Reproduce word for word the records between the line holding "Task: Click the paperclip attachment icon" and the line holding "Click the refresh", inclusive, and leave the pictures out of your answer.
>> START STORED DATA
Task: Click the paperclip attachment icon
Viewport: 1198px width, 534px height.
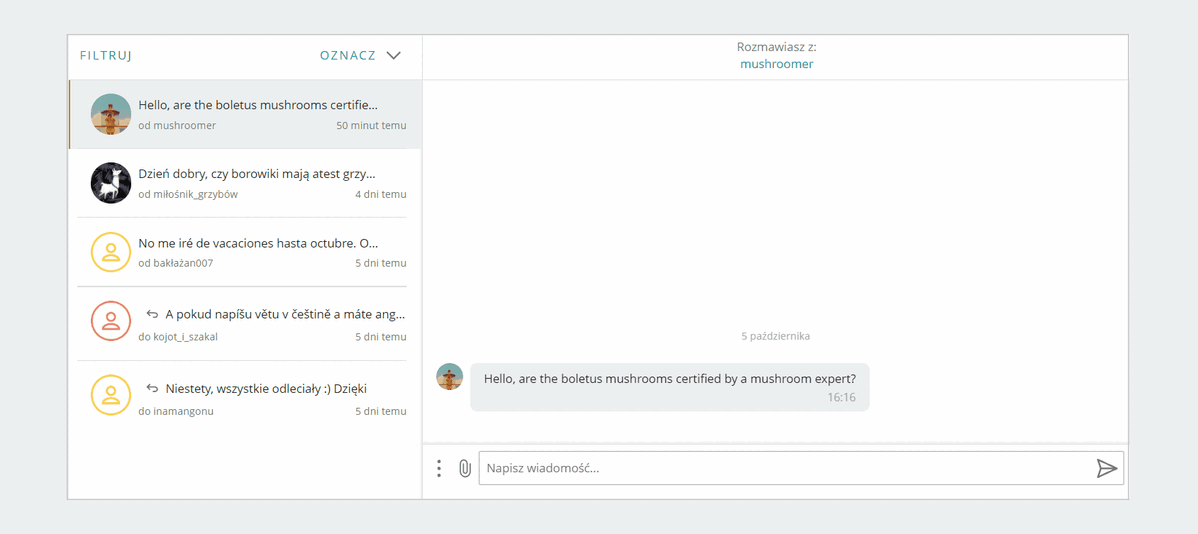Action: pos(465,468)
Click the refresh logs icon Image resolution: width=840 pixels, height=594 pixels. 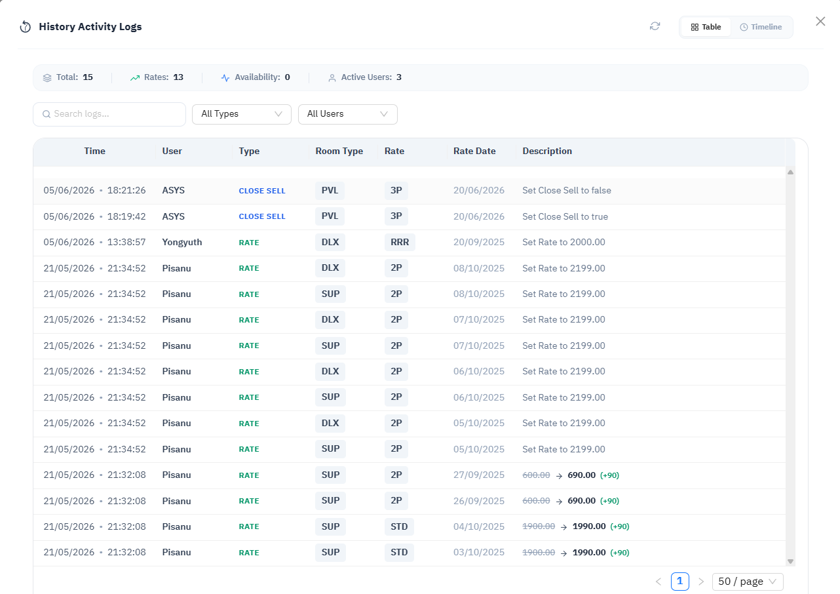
>> END STORED DATA
>> START STORED DATA
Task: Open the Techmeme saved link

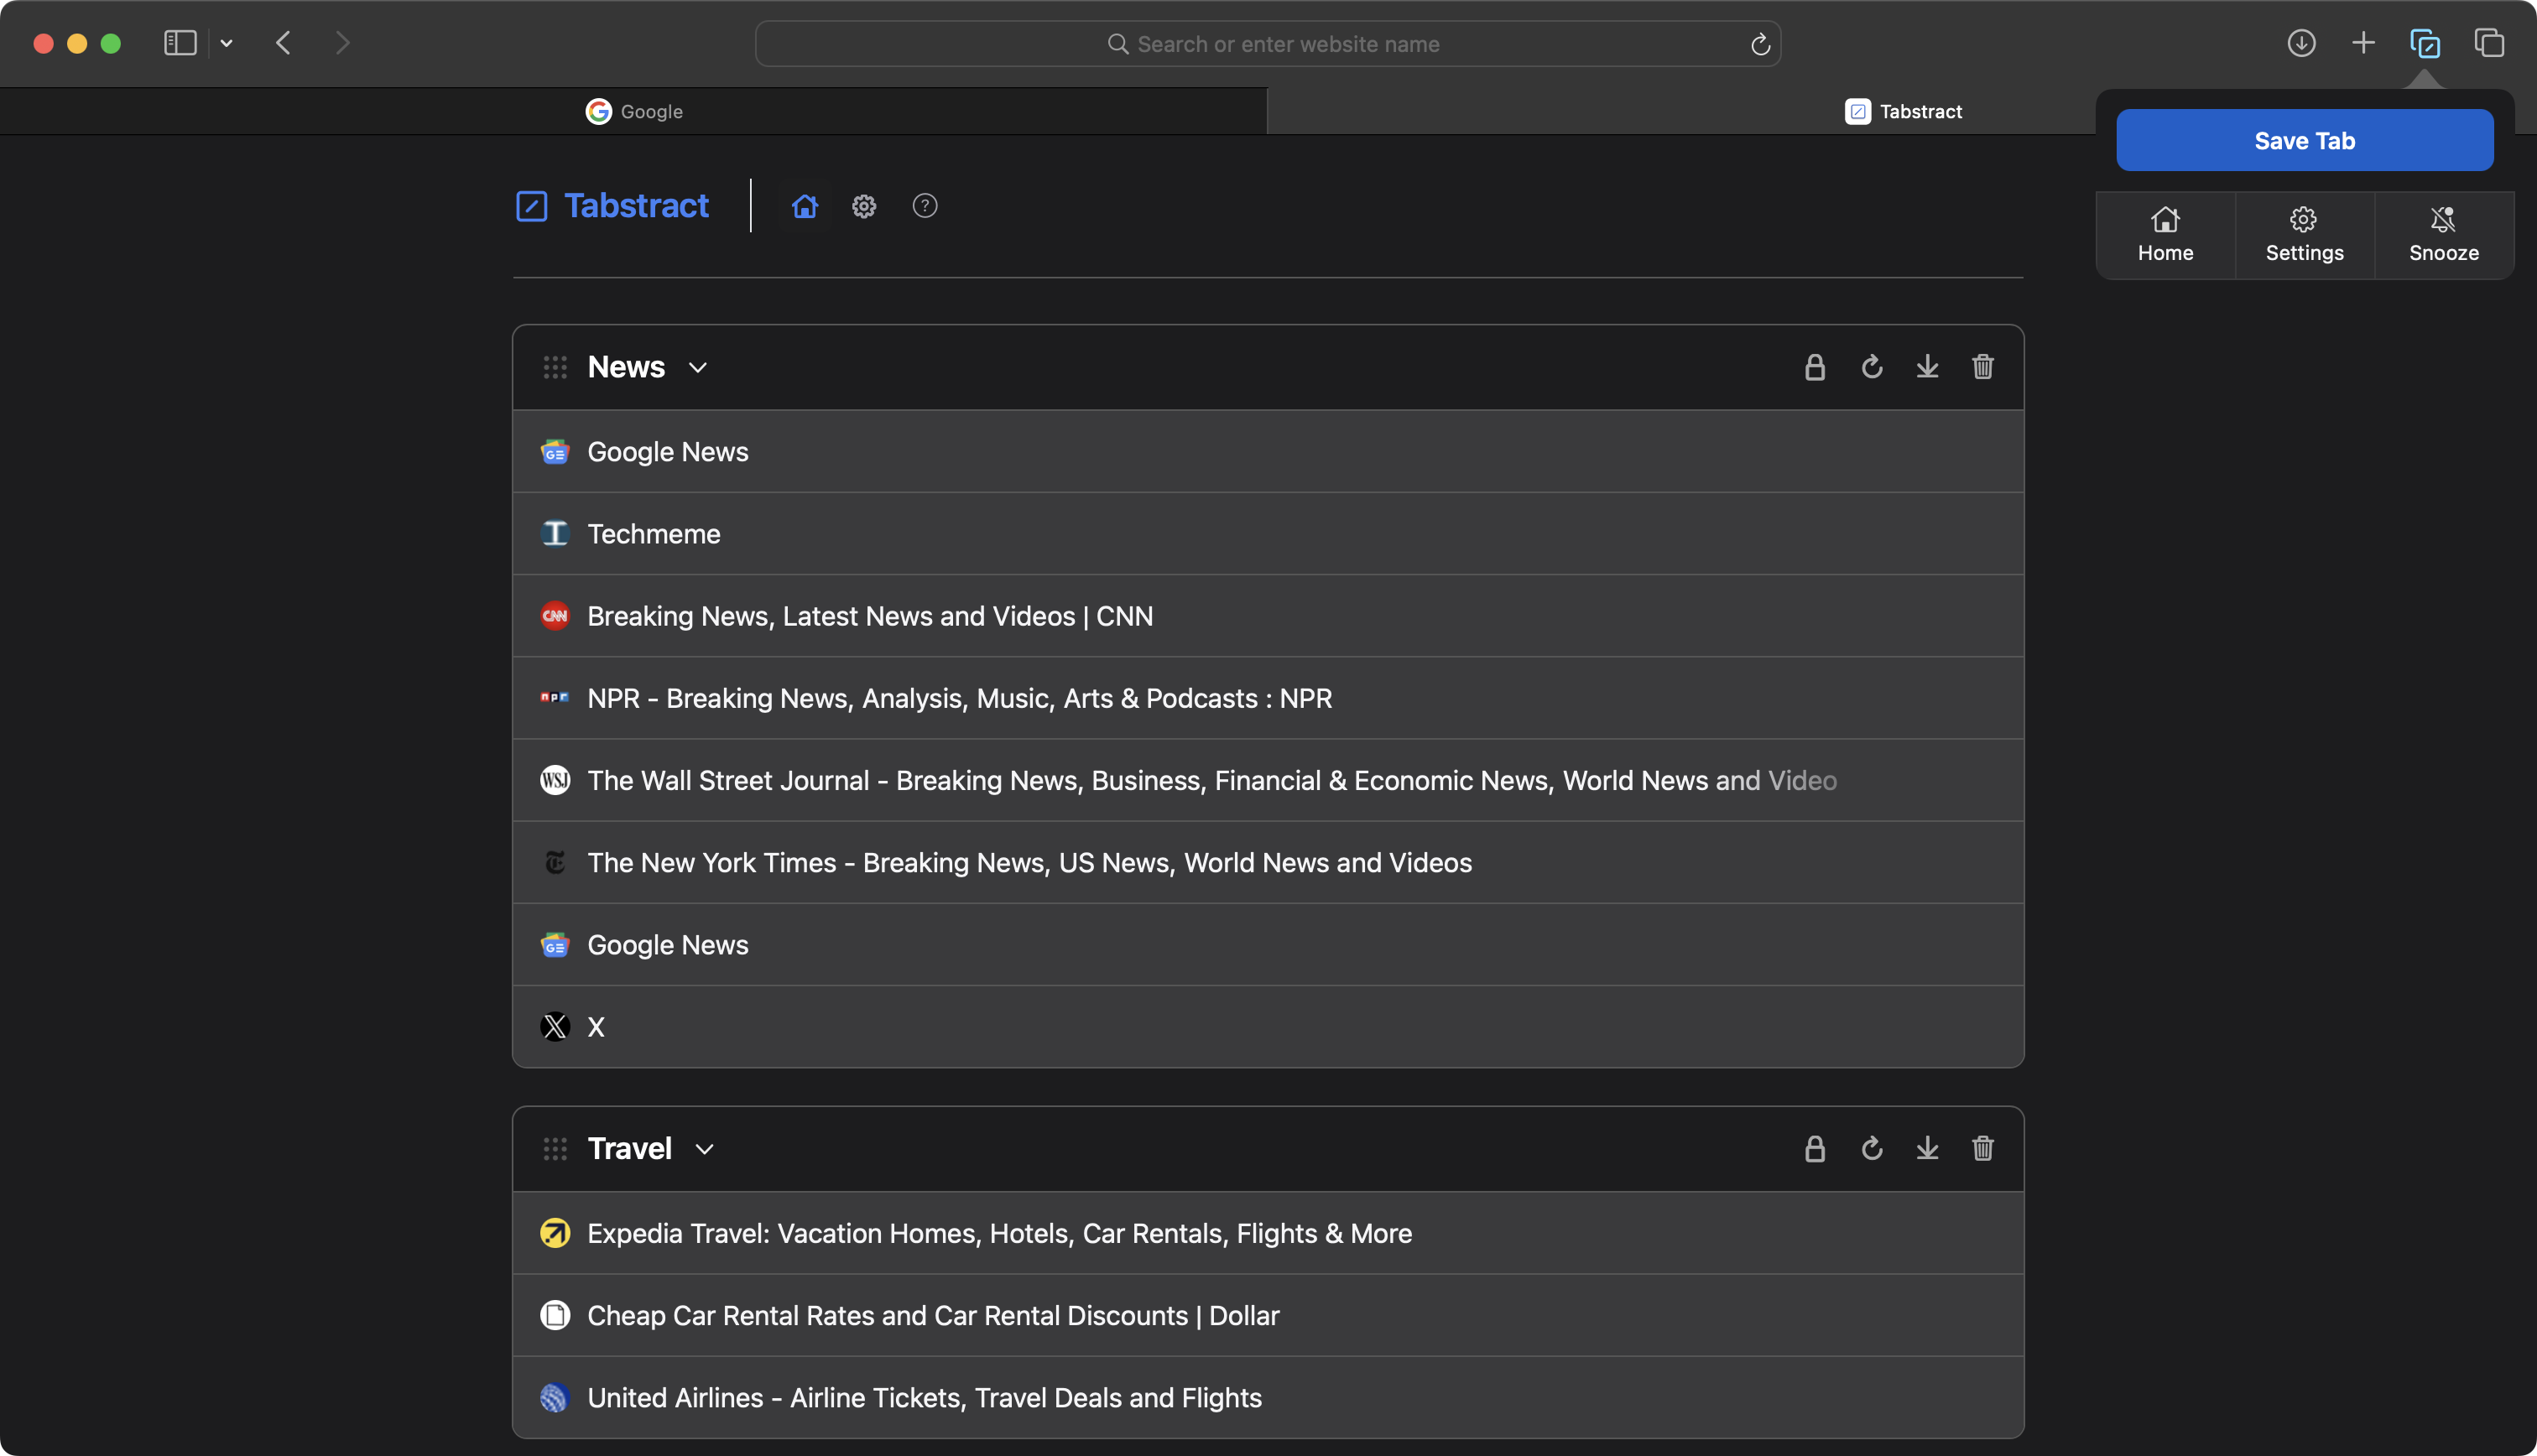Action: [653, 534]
>> END STORED DATA
>> START STORED DATA
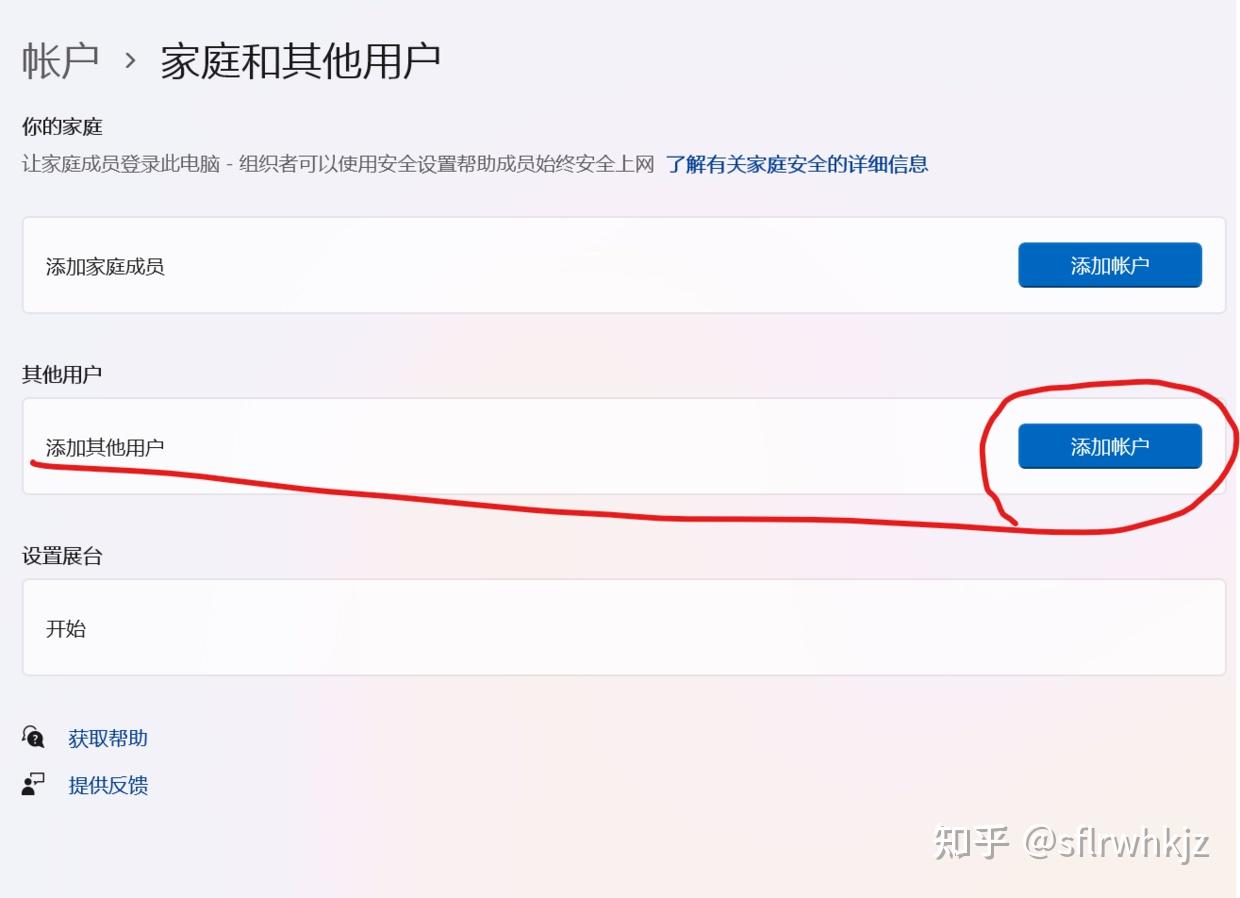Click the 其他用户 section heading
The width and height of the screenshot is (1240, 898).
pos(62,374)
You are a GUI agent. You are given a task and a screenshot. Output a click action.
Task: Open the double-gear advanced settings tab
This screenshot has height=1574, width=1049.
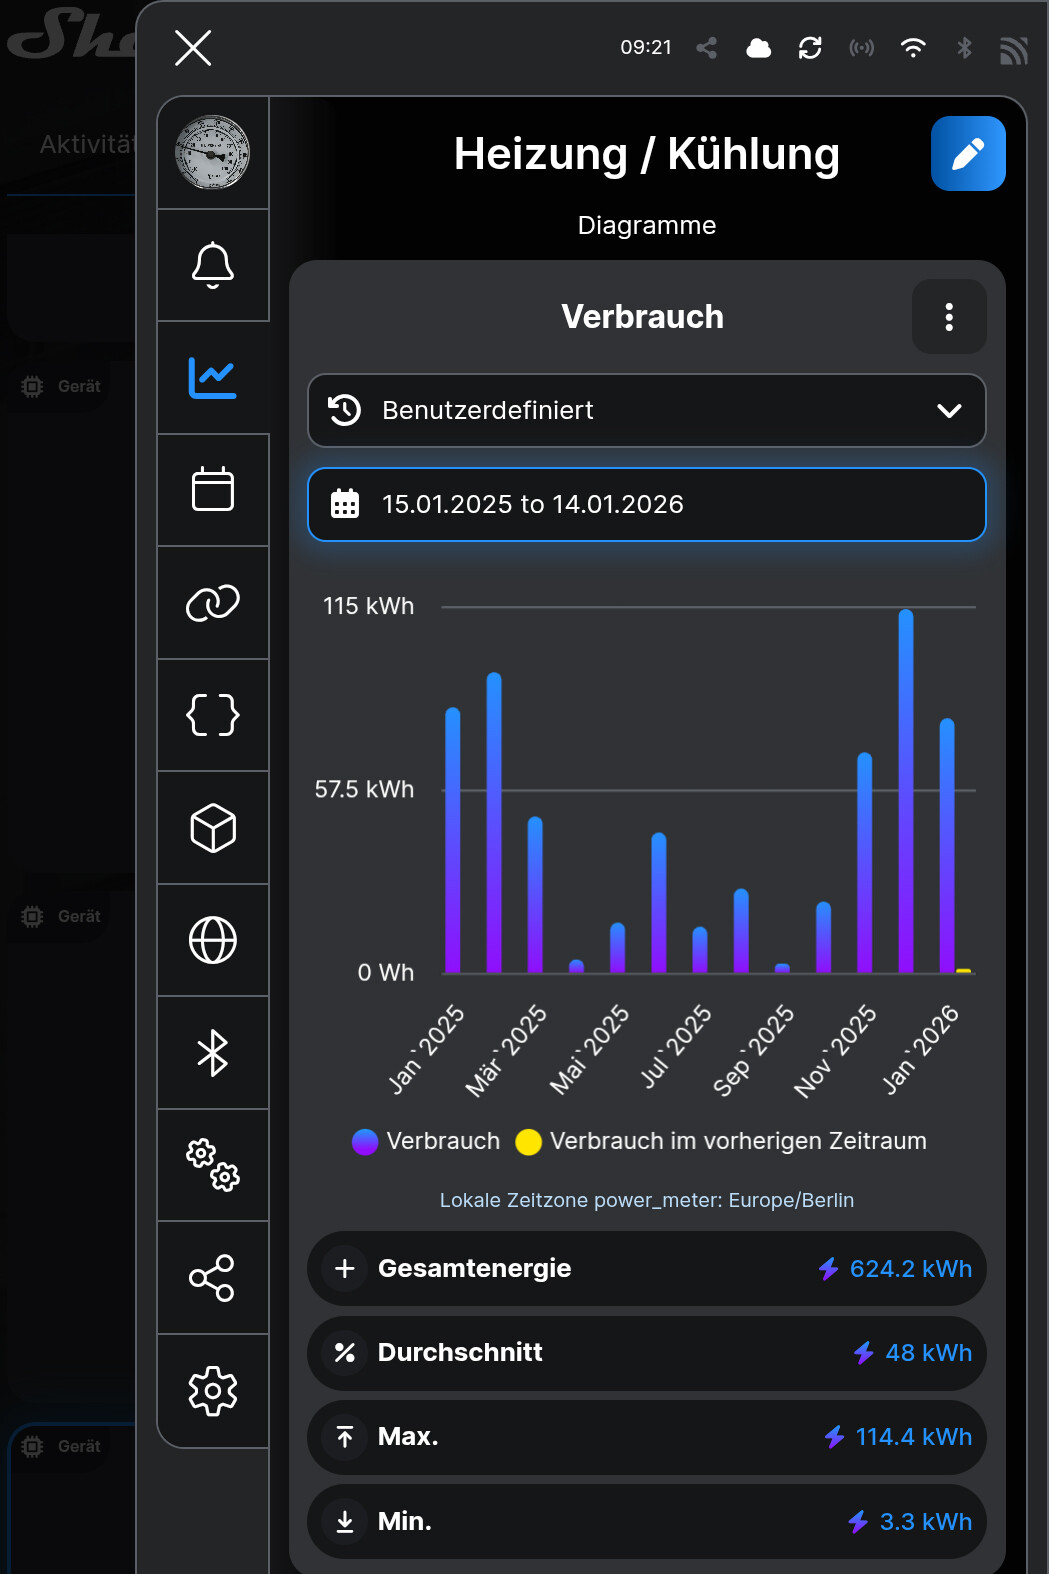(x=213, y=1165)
>> END STORED DATA
[WRITTEN ANSWER]:
Task: Click the paperclip attachment icon
Viewport: 1198px width, 534px height.
Action: pos(465,468)
Click the refresh logs icon Image resolution: width=840 pixels, height=594 pixels. 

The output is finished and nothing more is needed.